Figure 83-11 Model showing that errors are not the cause of accidents [200] : The "naïve view" that errors (E) are the direct cause of an accident is incorrect. As shown in the "modern view," a combination of underlying conditions (C1 , C2 , C3 ) are the real causes of an error. The error itself often requires further combination with contributing factors (CF4 , C5 ) to result in an accident. (Adapted from Rall M, Manser T, Guggenberger H, Gaba DM, Unertl K: [Patient safety and errors in medicine: Development, prevention and analyses of incidents.] Anästhesiologie, Intensivmedizin, Notfallmedizin, Schmerztherapie 36:321–330, 2001, with permission.)
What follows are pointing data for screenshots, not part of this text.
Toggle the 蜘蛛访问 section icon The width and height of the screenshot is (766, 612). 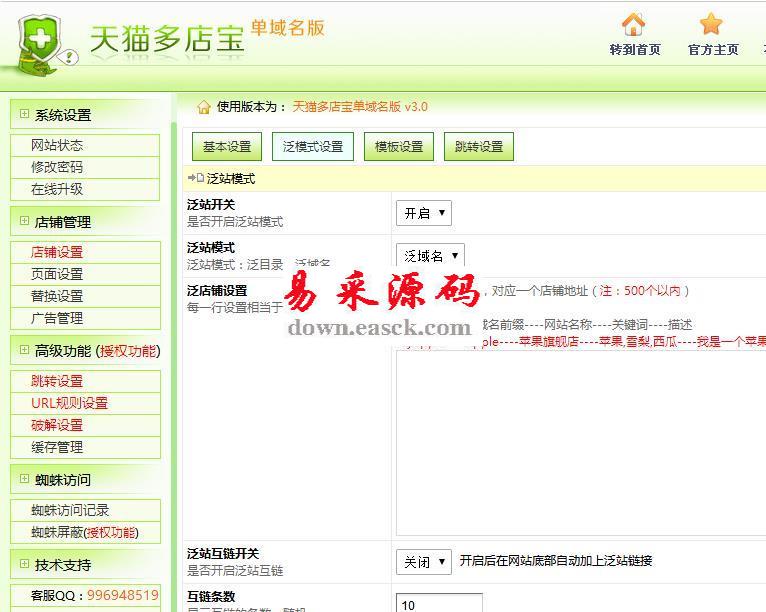tap(24, 479)
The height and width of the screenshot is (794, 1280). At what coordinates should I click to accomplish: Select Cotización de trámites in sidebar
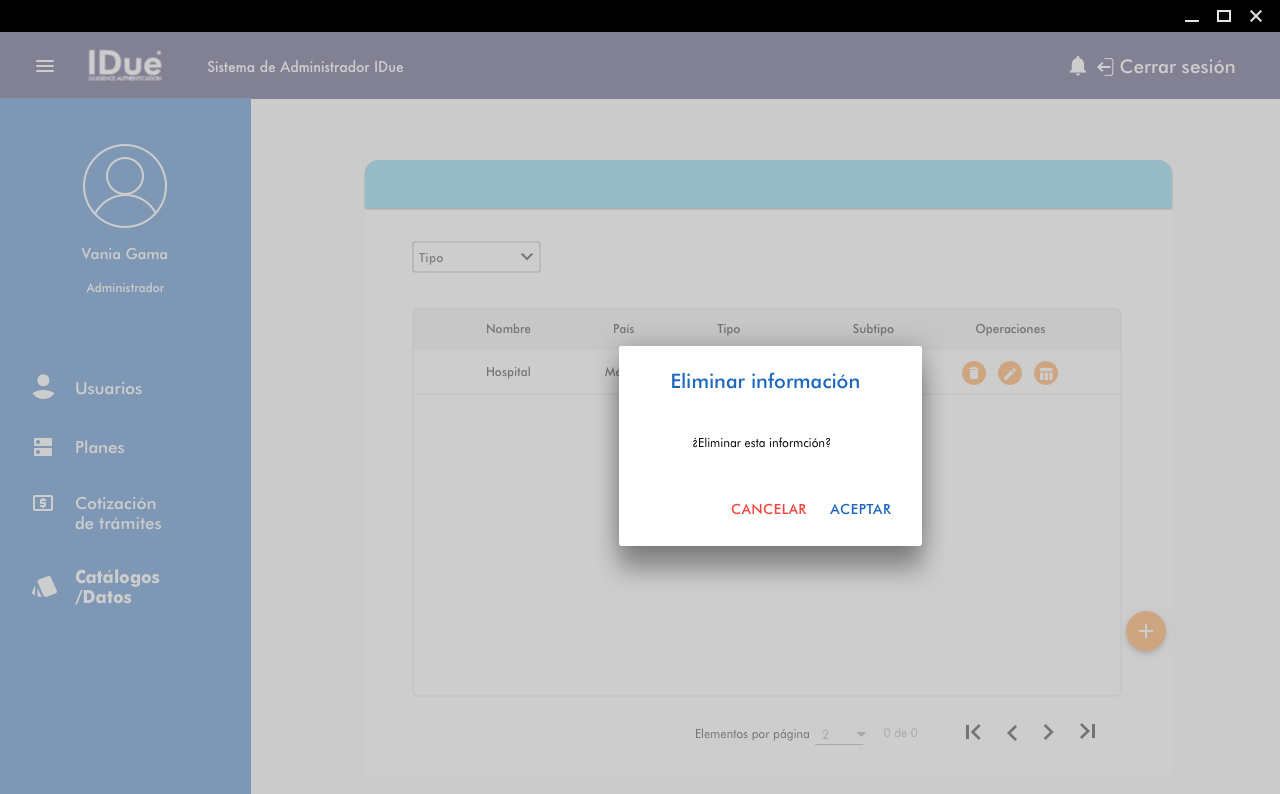(117, 513)
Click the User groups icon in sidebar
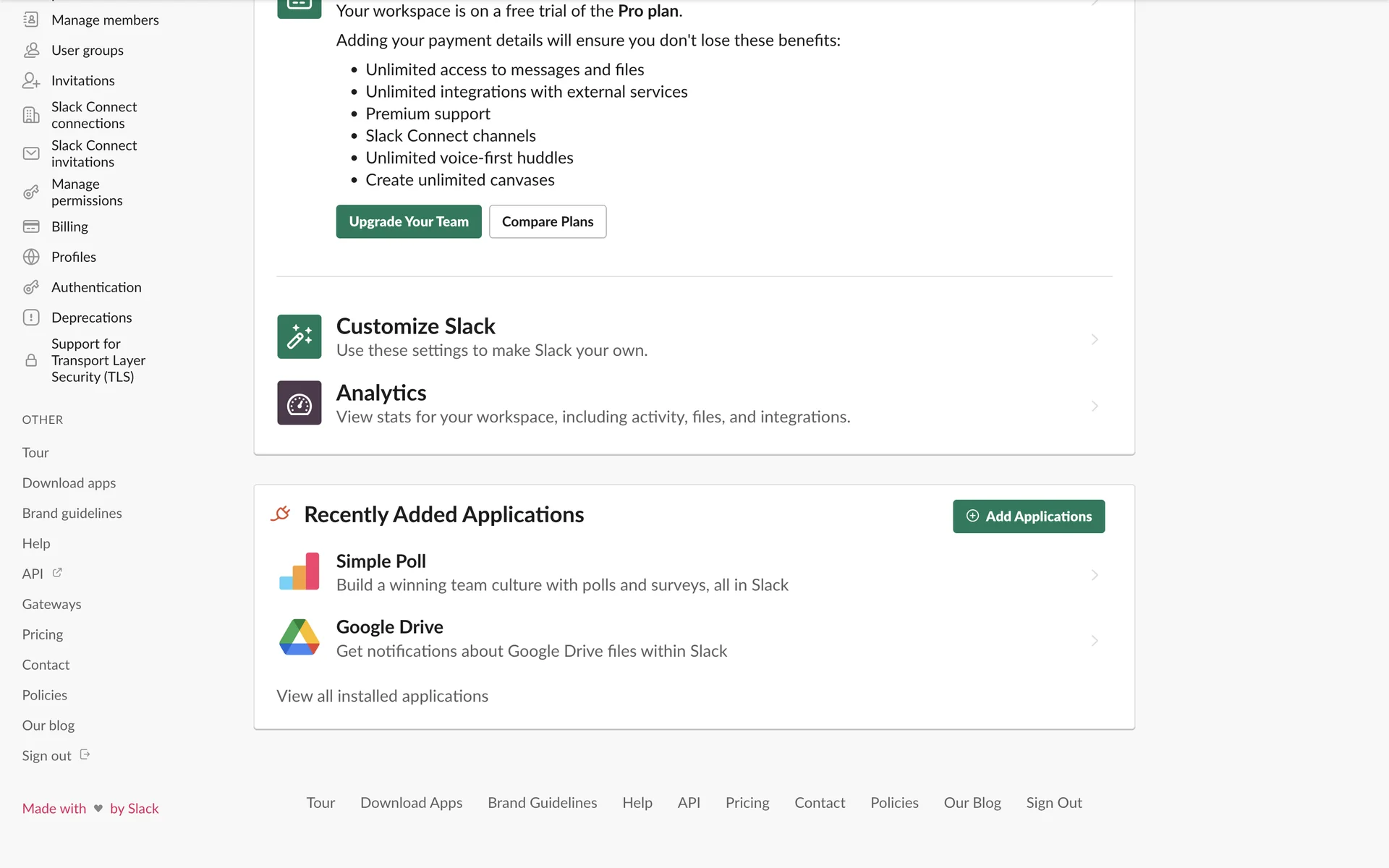The image size is (1389, 868). [31, 50]
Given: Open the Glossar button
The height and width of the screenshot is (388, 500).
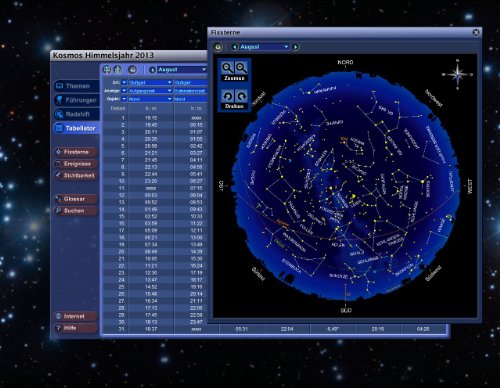Looking at the screenshot, I should [x=75, y=199].
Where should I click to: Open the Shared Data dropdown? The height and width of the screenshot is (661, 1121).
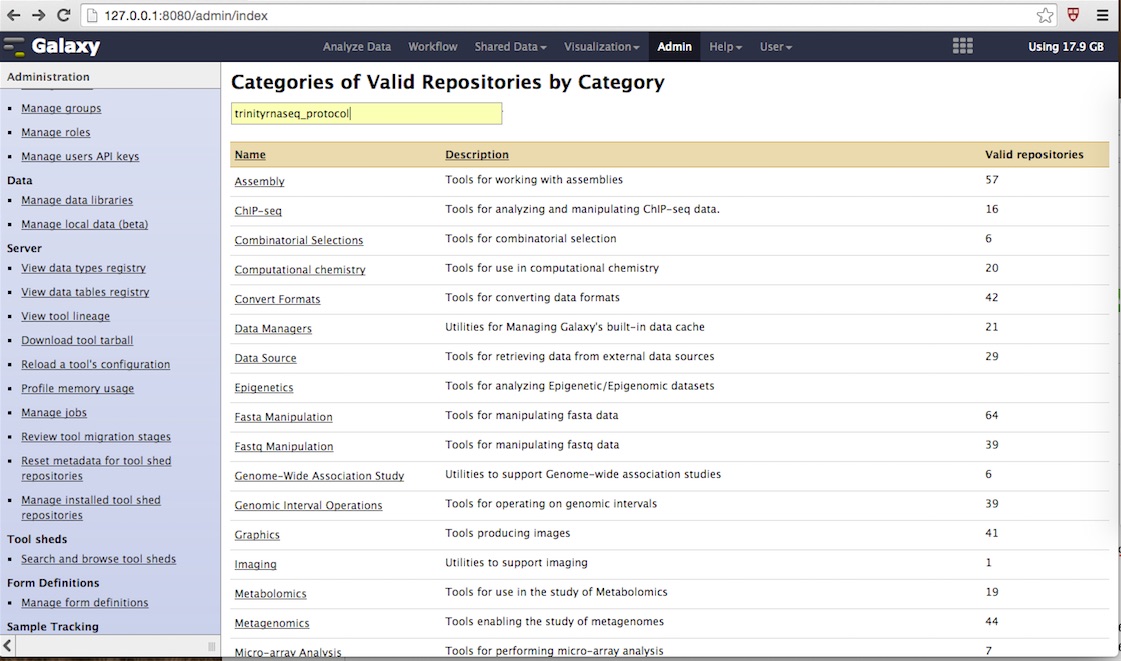[510, 46]
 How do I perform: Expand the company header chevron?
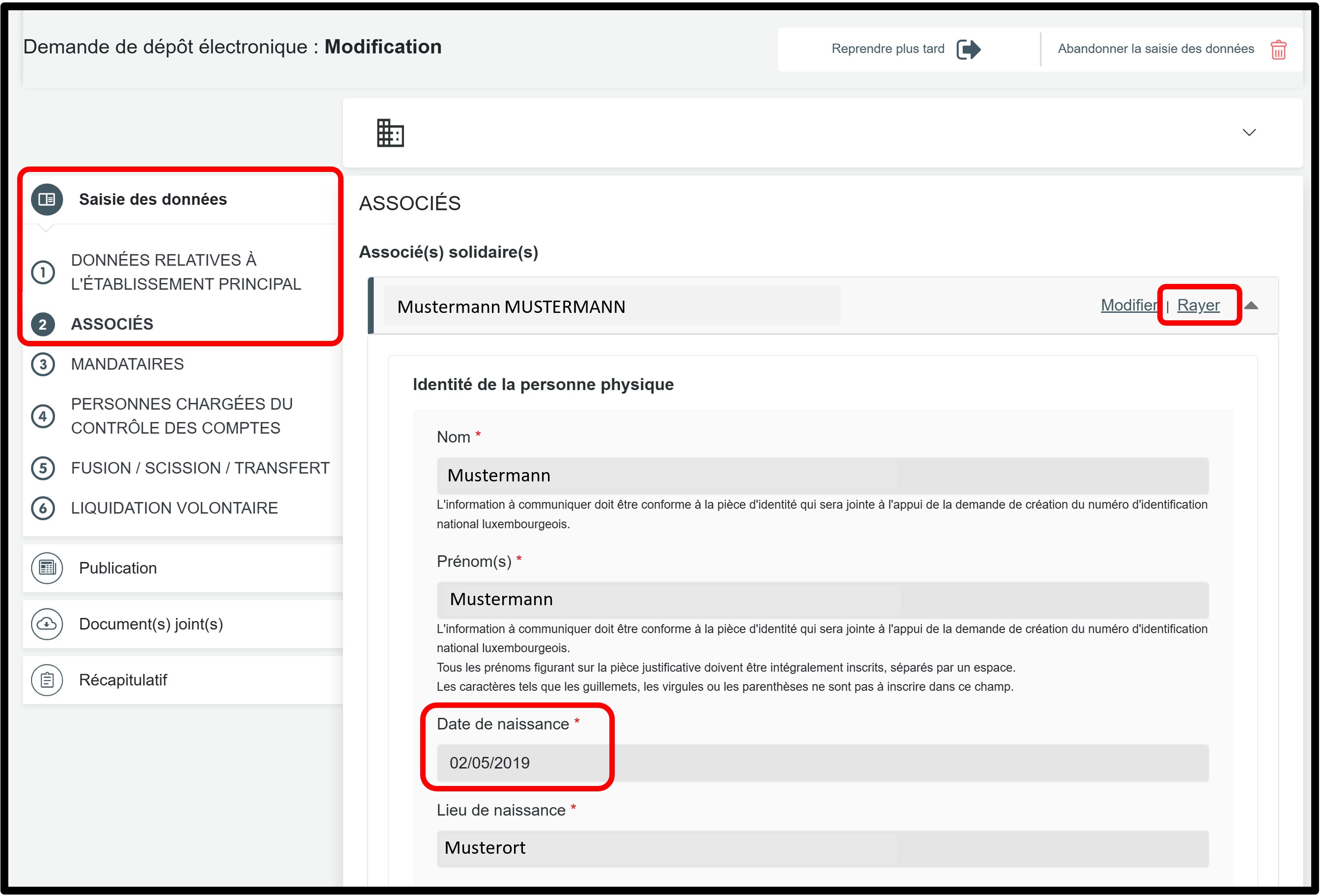1249,133
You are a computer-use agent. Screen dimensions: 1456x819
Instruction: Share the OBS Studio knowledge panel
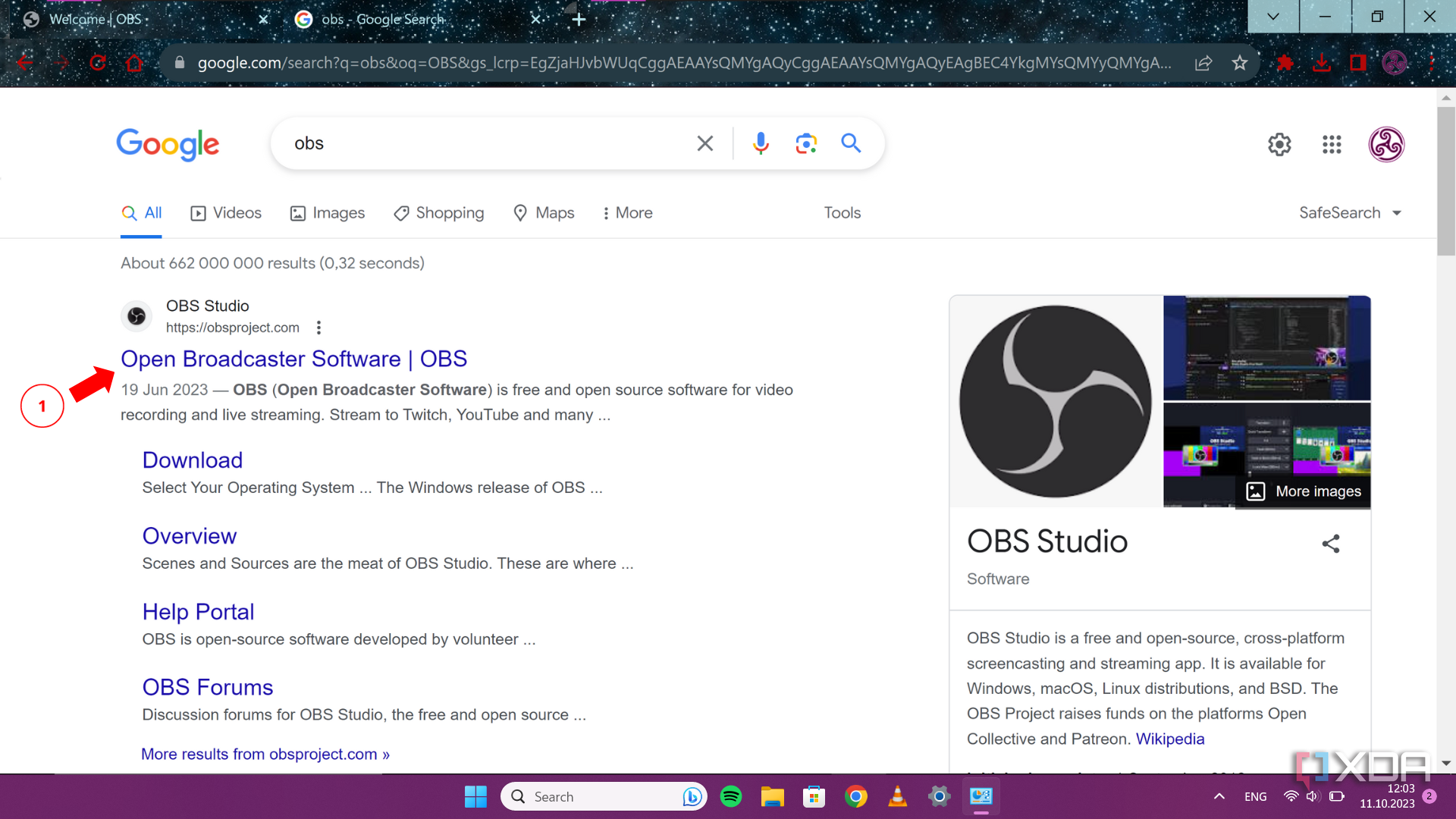[x=1331, y=543]
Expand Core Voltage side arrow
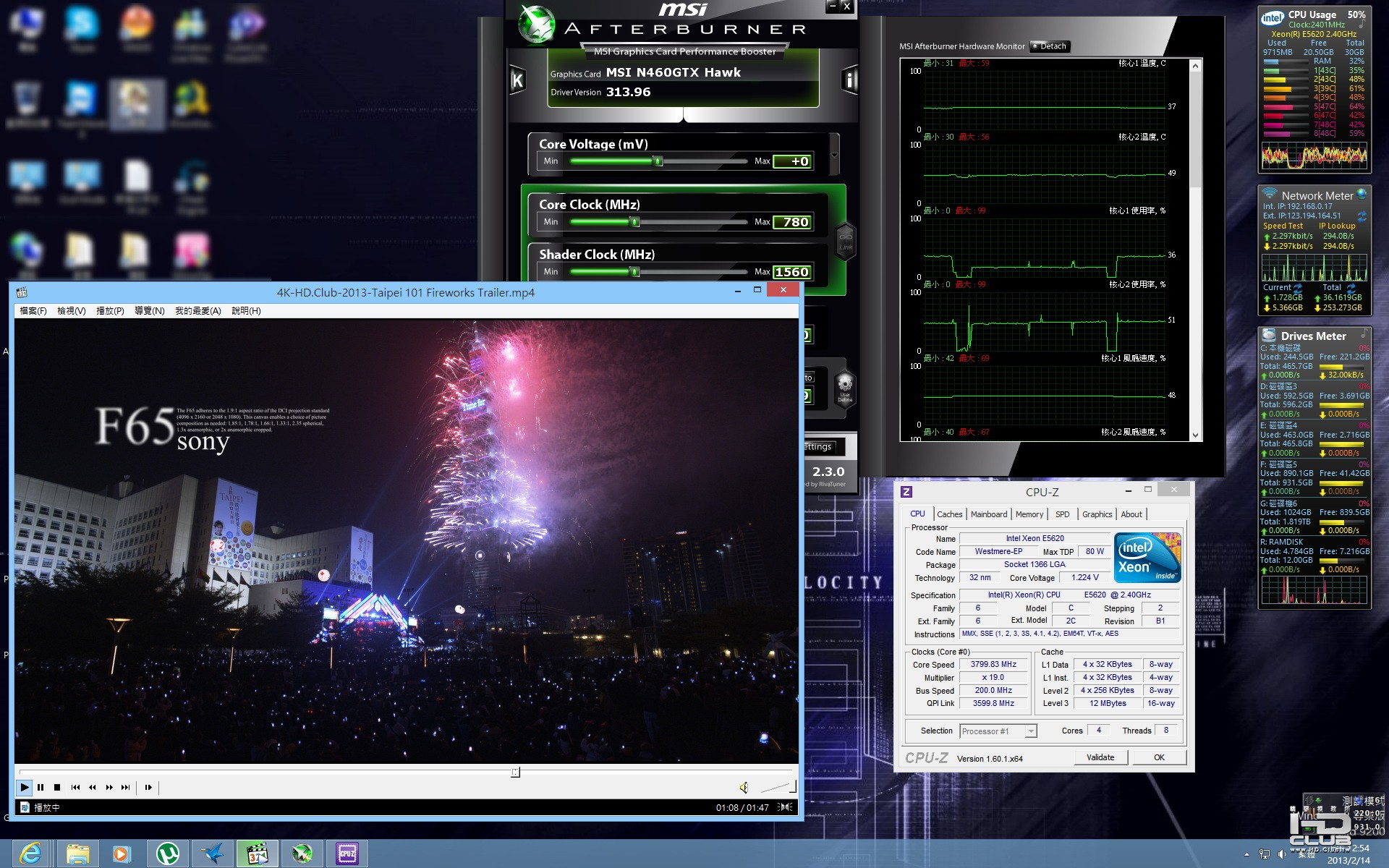The height and width of the screenshot is (868, 1389). [x=834, y=155]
Some errors are actively produced in the operational domain, whereas others are introduced by the organizational environment. James Reason, a psychologist at the University of Manchester, England, described the latter using the concept of "latent errors"[82] [281] :

... errors whose adverse consequences may lie dormant within the system for a long time, only becoming evident when they combine with other factors to breach the system's defenses. [They are] most likely to be spawned by those whose activities are removed in both time and space from the direct control interface: designers, high-level decision makers, construction workers, managers and maintenance personnel.

Latent errors probably exist in all complex systems, and Reason adopted a medical metaphor to describe them as "resident pathogens." Like microorganisms in the body, the resident pathogens remain under control until sets of local circumstances "combine with these resident pathogens in subtle and often unlikely ways to thwart the system's defenses and bring about its catastrophic breakdown"[82] (see Fig. 83-13 ). This threat and error model was also well demonstrated by Helmreich at the University of Texas ( Fig. 83-12 ).[287]